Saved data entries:
· · · ·

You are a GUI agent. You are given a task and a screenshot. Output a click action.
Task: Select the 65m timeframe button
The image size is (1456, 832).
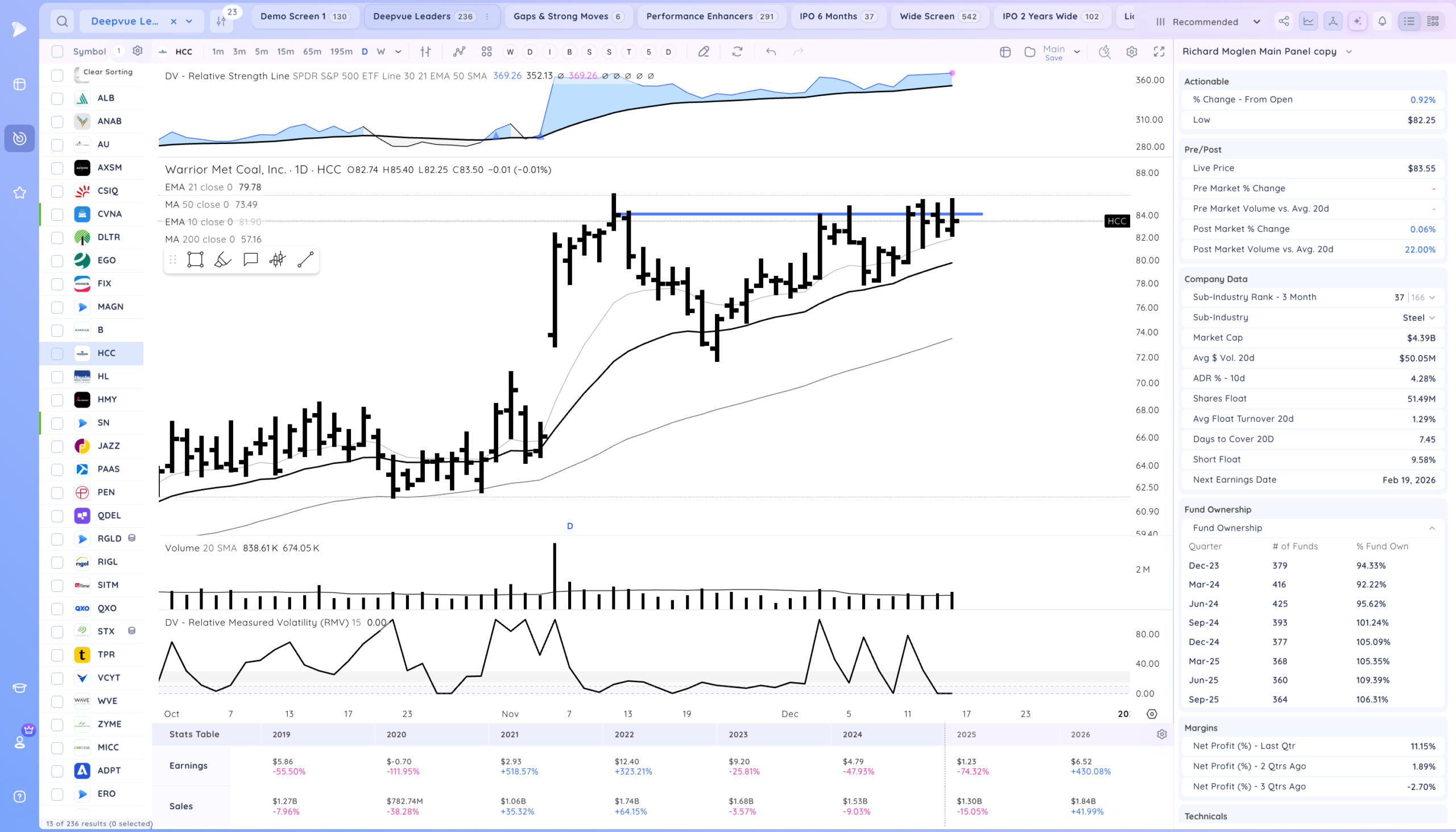point(312,51)
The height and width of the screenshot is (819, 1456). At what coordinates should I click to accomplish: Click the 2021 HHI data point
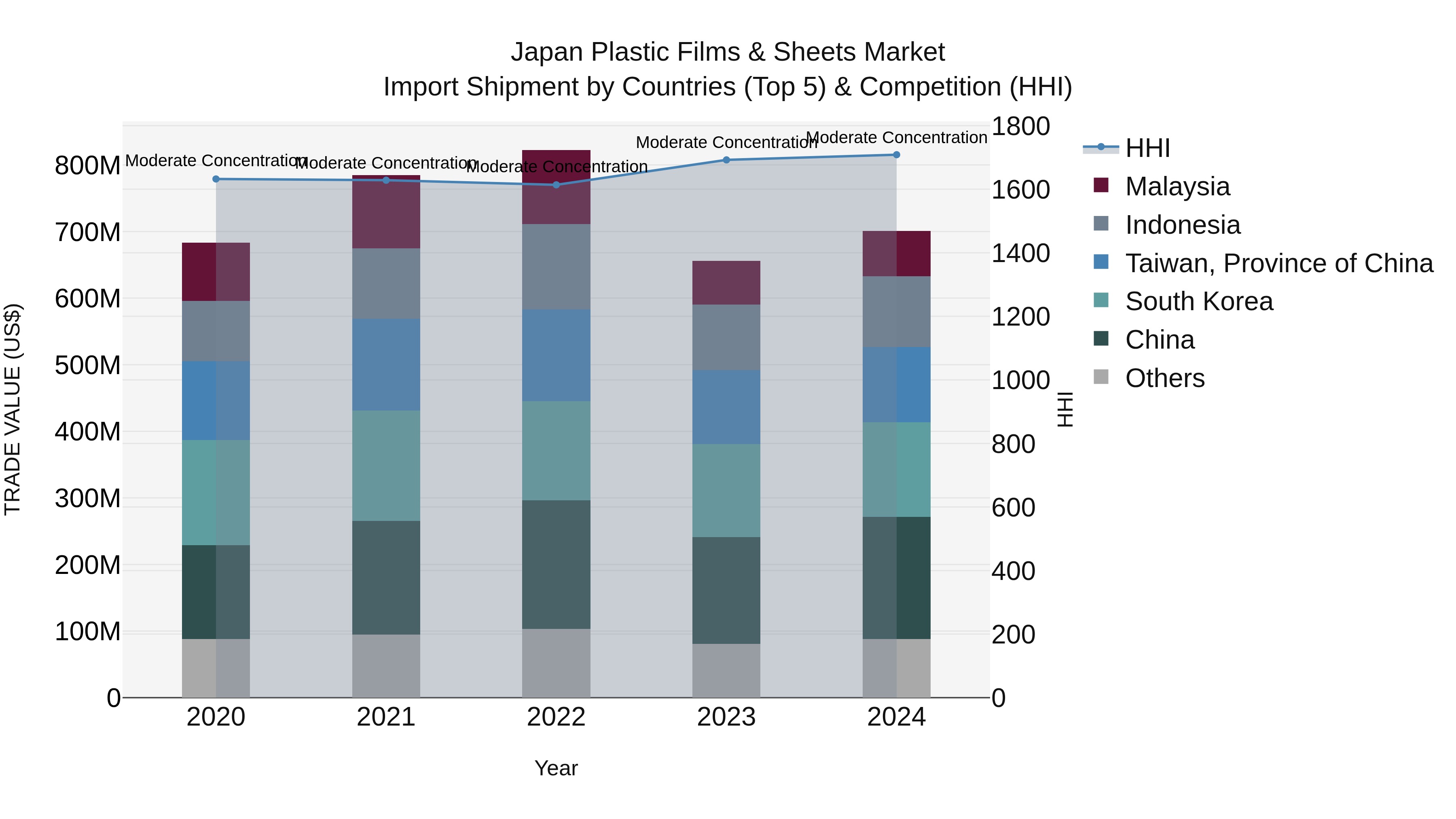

· · · ·

# [Requirement]
Would you copy all lines in the records where the string "screenshot" appears?

# [Response area]
You are a GUI agent. You are given a task and a screenshot. Output a click action.
The height and width of the screenshot is (819, 1456). At what coordinates should I click to accomplish: Click the 2021 HHI data point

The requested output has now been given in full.